EDITORIAL SOBRE A IDA DE MAIS UMA PARTE DA ZAMBONI PARA O RIO DE DE JANEIRO: TCHAU ALÉM PARAÍBA

Da Rio Bahia para Duque de Caxias. Governo do PT quer é grana, não reduz impostos e a Zamboni dá mais um tchau.
Com um nota seca bem ao seu estilio depois que virou mega distribuidora, o Grupo Zamboni comunica que “compromissos fiscais” com o Estado do Rio de Janeiro, com o qual desafortunadamente somos fronteiriços, mais uma parte de suas atividades passarão a ocorrer na baixada Fluminense. Uma fonte nos garantiu que essa decisão já está tomada desde o ano passado quando nada se conseguiu com o Governo de Minas Gerais no sentido de reduzir a a sufocante carga tributária. Na época, ano eleitoral, tudo foi prometido, tudo foi garantido, Deputados foram pais da criança, candidatos locais abraçaram a causa e a deram com vencida mas, no final, nada de efetivo aconteceu. Também não vamos fazer romance, histórias épicas de um empresário que começou a vida vendendo leite na carrocinha e depois se tornou grande atacadista. Não vem ao caso. Não é essa a proposta do editoral. O Empresário Alencar Zamboni tem todos os valores grandiosos e suas empresas sempre foram de grande importância para Além PAraíba.

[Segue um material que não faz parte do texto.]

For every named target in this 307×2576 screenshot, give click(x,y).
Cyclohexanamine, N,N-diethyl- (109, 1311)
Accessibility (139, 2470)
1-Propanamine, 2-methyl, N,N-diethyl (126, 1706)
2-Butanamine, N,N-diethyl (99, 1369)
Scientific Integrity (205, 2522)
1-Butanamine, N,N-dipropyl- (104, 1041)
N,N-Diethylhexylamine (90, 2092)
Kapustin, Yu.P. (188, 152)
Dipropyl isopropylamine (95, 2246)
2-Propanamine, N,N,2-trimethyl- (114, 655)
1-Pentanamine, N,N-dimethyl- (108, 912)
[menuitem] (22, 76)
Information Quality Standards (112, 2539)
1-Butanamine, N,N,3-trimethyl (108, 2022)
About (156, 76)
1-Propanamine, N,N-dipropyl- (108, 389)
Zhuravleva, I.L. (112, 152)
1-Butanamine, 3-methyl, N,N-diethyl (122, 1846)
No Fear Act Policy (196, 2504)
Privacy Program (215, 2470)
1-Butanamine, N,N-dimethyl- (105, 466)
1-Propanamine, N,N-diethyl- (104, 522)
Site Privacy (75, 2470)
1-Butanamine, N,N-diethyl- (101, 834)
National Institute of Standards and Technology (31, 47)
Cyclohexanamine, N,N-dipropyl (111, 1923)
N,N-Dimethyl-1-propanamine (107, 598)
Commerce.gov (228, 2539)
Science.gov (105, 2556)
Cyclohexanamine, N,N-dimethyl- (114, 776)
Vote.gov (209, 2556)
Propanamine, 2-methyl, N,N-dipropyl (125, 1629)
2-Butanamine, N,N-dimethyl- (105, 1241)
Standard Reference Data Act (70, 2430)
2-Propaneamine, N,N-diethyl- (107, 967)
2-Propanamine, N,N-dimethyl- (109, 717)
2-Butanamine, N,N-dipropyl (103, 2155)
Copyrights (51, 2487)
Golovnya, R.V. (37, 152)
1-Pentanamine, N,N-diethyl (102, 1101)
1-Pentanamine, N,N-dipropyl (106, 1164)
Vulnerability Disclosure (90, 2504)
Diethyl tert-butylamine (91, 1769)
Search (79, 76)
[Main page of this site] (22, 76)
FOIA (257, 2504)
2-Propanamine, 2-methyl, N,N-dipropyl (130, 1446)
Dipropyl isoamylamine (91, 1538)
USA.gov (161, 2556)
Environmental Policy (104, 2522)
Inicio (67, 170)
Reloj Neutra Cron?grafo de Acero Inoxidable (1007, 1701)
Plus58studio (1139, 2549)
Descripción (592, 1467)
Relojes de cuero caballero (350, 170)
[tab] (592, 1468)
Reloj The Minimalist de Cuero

Sua história de vida é bonita no entanto não foi e nem deveria ser suficiente para que a Zamboni se mantivesse instalada plenamente em Além Paraíba para tomar prejuízo. O que leva a Zamboni a sair daqui é meramente uma dos pilares do Capitalismo onde o objetivo da empresário é obter lucros. Prejuízo não faz parte desse cenário nem tampoco laços sentimentais por razões geográficas. Se um estado oferece a um empresário maior lucratividade fiscal ele deve ir em busca desse benefício. Se não for outro irá, se perder espaço em seu ramo outro ocupará. Não tem nhem nhem nhem da carrocinha de leite, do amor pela terra natal e outras questiúnculas, o quem tem de real em tudo isso chama-se lucro. No mundo de hoje quem não ganha nos centavos, perde milhões e quem perde milhões quebra, vai falência, à bancarrota. Não tenham ilusões, a Zamboni vem aos poucos deixando a cidade. Vem fazendo isso de maneira discreta, fatiada, para ser menos dolorosa e assustadora para a população. Já tivemos momentos em que a mãe sonhava com o filho ser médico, dentista e mais recentemente ser empregado da Zamboni. Era sinal de estatus. Não tenho ilusões, em pouco tempo o que resta da Zamboni vai ser atraída pelo estado do Espírito Santo e aquele imenso complexo ou será fechado ou será locado a outro segmento. Os espaços não ficam vazios até porque podem virar uma Igreja, algo tão em moda nos tempos atuais. 
CULPA DO GOVERNO DE MINAS. ALÔ, ALÔ ELEITOR.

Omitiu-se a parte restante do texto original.